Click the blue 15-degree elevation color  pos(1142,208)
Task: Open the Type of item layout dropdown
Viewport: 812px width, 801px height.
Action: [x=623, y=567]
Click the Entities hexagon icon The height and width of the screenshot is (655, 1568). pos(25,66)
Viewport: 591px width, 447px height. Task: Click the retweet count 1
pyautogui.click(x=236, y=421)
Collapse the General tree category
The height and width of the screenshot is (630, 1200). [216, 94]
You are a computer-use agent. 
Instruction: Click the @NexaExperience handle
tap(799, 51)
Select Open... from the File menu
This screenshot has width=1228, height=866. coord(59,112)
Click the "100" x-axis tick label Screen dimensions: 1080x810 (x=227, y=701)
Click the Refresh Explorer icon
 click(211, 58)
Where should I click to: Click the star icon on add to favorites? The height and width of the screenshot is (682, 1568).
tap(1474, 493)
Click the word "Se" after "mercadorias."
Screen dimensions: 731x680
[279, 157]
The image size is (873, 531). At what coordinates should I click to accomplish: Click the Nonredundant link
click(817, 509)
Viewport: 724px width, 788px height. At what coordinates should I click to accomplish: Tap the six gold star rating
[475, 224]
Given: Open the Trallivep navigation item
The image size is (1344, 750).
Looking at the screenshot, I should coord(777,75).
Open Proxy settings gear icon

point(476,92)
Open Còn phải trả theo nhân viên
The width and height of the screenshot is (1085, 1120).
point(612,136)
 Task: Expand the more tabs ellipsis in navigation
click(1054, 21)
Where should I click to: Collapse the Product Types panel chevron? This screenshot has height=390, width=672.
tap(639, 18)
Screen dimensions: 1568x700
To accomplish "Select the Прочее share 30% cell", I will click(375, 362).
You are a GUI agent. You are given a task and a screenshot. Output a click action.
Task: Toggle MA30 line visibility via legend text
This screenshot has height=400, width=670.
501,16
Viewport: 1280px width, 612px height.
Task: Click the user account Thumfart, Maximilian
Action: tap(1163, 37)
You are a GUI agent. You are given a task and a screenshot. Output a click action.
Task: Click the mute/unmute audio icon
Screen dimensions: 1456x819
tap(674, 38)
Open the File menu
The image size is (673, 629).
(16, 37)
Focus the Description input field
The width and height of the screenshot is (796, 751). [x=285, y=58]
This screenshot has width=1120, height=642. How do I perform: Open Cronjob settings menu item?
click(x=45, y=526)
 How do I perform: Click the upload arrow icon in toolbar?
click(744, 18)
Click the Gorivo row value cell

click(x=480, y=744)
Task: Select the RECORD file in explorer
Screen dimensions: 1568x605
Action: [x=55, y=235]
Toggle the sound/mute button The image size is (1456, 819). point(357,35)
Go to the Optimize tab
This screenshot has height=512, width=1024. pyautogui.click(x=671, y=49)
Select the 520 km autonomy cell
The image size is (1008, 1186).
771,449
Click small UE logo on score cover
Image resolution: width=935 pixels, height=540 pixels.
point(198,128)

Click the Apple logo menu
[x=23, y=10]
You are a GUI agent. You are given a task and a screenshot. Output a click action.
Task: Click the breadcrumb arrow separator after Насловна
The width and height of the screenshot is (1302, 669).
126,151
####################
- _Exercise objective_:
A word-for-word restatement of the records above from the line containing "Toggle the sound/mute" to their final line is all the answer should hold.

- _The answer_:
Toggle the sound/mute button The image size is (1456, 819). point(357,35)
Go to the Optimize tab
This screenshot has height=512, width=1024. pyautogui.click(x=671, y=49)
Select the 520 km autonomy cell
The image size is (1008, 1186).
771,449
Click small UE logo on score cover
Image resolution: width=935 pixels, height=540 pixels.
point(198,128)

Click the Apple logo menu
[x=23, y=10]
You are a GUI agent. You are given a task and a screenshot. Output a click action.
Task: Click the breadcrumb arrow separator after Насловна
The width and height of the screenshot is (1302, 669).
126,151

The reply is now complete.